Статья:
Встреча с первым чудом из чудес на Норвежской земле
I
Мы прилетели в Осло всей семьёй – муж, собкор газеты «Социалистическая индустрия» Евгений Крюков, пишущая эти строки и наша четырнадцатилетняя дочь Наташа – 1 августа 1978 года. Через месяц нам предстояла разлука с дочерью – впервые за четырнадцать лет! Так как в Осло было всего четыре класса советской школы, ей же предстояло пойти в восьмой класс.
Многие говорили мне, что это безумие – везти дочь в такую даль всего на один месяц. Но я редко прислушивалась к чужим мнениям, предпочитая иметь собственное. То есть следовать совету, который получала в каждом конкретном случае изнутри себя – от души и сердца. Они же говорили мне, что нам нужно поехать в Норвегию всей семьёй, что мой первый день рождения на Норвежской земле – 19 августа – мы должны отметить втроём.
Накануне вечером, 18 августа, на семейном совете было принято решение не устраивать застолья дома, а выехать на природу. Муж предложил поехать на остров Бюгдой (Большой остров), и мы с дочерью с радостью согласились с ним.
О том, что 19 августа – большой христианский праздник – День преображения Господня! – я узнала в начале 90-х годов, уже в Москве. И тот факт, что именно в этот знаменательный для верующих христиан всего мира день, в десять часов утра – в день и час моего рождения! – моё лицо, преобразившись внезапно, превратилось в миниатюрное солнышко, должно настроить всякого неверующего на глубокие раздумья. Поскольку же свидетелями этого чуда из чудес в то памятное утро стали с десятка два норвежцев разных возрастов, я не имею права умолчать о нём. Ибо, как известно многим верующим людям сегодня, умолчаниями о явных проявлениях Высших Сил через посредство конкретного человека, предаётся Господь Бог.

Исходные данные:
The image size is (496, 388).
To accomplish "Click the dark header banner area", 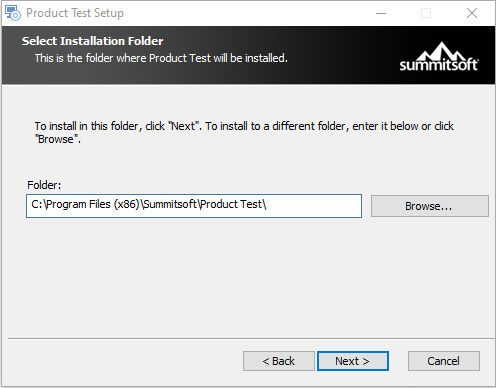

Описание задания: Кратко перескажите абзац статьи, начинающийся словами «Мы прилетели в Осло всей семьёй», и сохраните его основные факты. Материал для выполнения задания не понадобится.

Полный ответ: 1 августа 1978 года в Осло прилетела семья: автор, муж Евгений Крюков (собкор газеты «Социалистическая индустрия») и четырнадцатилетняя дочь Наташа. Через месяц им предстояло впервые за четырнадцать лет расстаться с дочерью. В советской школе в Осло было всего четыре класса, а ей предстояло пойти в восьмой.